I'll say it again for the final time. It's sad being a long time Canon user dropping thousands of dollars on the camera, lenses, speedlight, batteries, the grip..etc - and this is being ignored. Add a $300+ fix for a screw..labor of 10 minutes max? It's insulting.

@emptech wrote:

Please check my post where I gave a link to a youtube video on making the repair:


BTW, I must appologize for also asking for information on how to take the camera apart, I had no business doing such, cheating Canon out of a repair job, and not being a camera technician (I was an instrument technician), I had no business asking for help on this subject either, if you read some of my previous posts, you might learn a little about some of the circuits.



Yes, Canon's reluctance to publish DIY instructions is self-interested, but not necessarily in the way you seem to think. They're probably just following their lawyers' advice. If they post instructions on how to fix the problem, someone who screws it up and damages something will blame them for the poor instructions and try to get the damage fixed for free. (Whether Canon should fix the original problem for free anyway is a separate, barely related issue.) If someone follows your advice but botches it, Canon's not on the hook.


I have two 7D's, but have not seen the problem. (I'm a CPS member, so my cameras get cleaned and inspected with some regularity.) If I do, I'll watch your video. Maybe it will convince me that I'm qualified to do the fix.  Smiley Wink

Philadelphia, Pennsylvania USA

I'm not suggesting that people do their own repairs, I do, but I worked on instruments for a living.  I'm sure that if a local camera shop was reluctent to repair the camera, they might change their minds after seeing the video that John created.  The most difficult part believe it or not was snapping the bottom panel loose and snapping it back in, if you are all thumbs you could snap it, but one good thing about Canon, they are real good at identifying the parts you need and selling them to you.  I don't think they stab you either, their prices are reasonable.
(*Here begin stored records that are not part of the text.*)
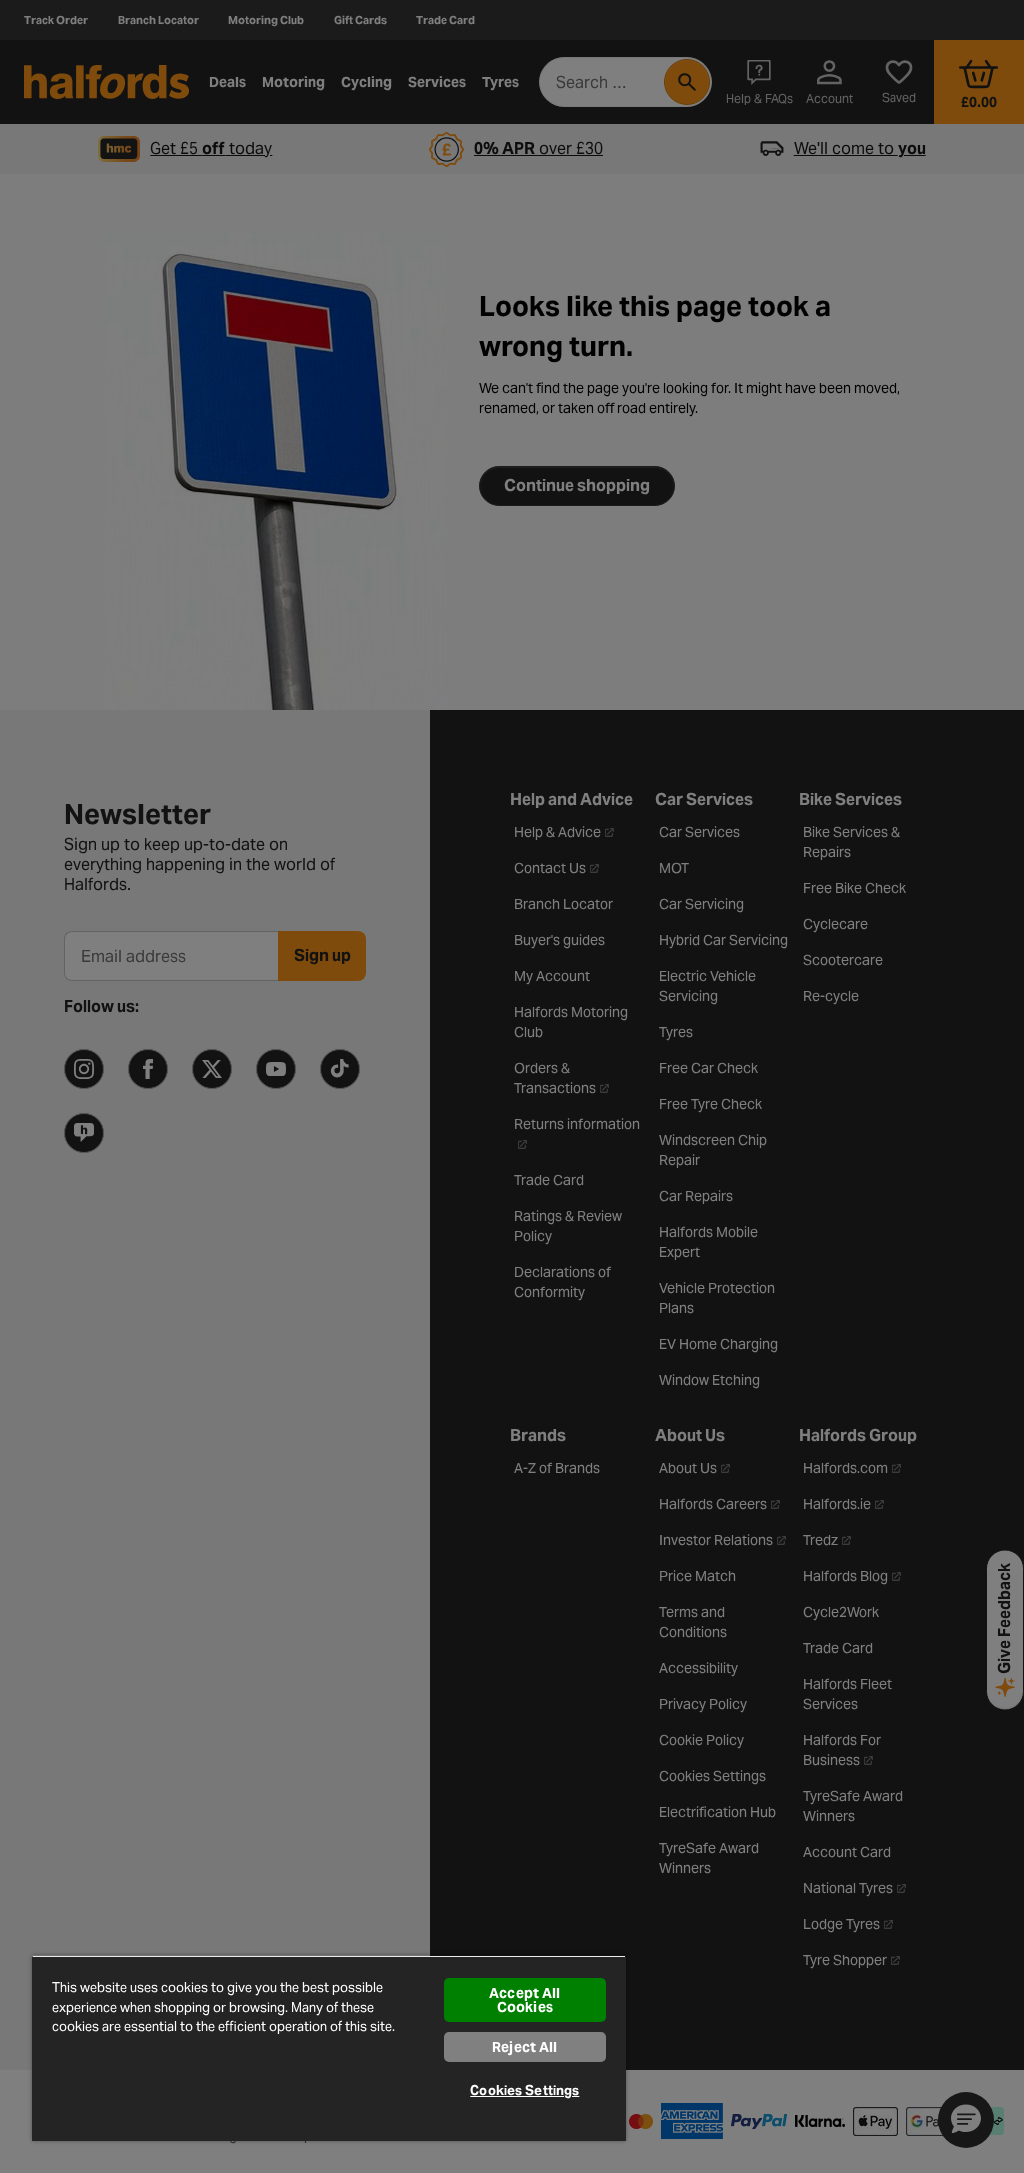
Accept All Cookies (524, 2000)
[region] (329, 2048)
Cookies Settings (524, 2090)
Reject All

I have a couple GL2 pro-sumer video cameras.  The cameras had a known tape deck problem, Canon was getting almost $500 to repair the deck. Finally after getting many of these cameras back with the same problem, they admitted it was a design problem and started doing the replacements for only the cost of labor, but it took a long time for them to admit they had a problem. 


In this case, it's interesting how the same screw on the 7D cams and some other cams in the same family comes loose.  I added a tiny drop of blue loctite.  But, I'd say, the screw was never torqued correctly.  Other screws seem to be OK.


I wish Canon would give an official response on this, one possibility is that if the cam is sent back in and they find the same problem, they might do the repair at no charge, but if you wait too long, the loose screw can blow some boards and that will cost you money.  So, this isn't the first time this has happened with Canon, but it doesn't give me enough reason to go to another brand, almost all of my equipment is Canon.


One last possibility, they "might" be repairing these cameras at no charge but nobody on the forums has admitted it.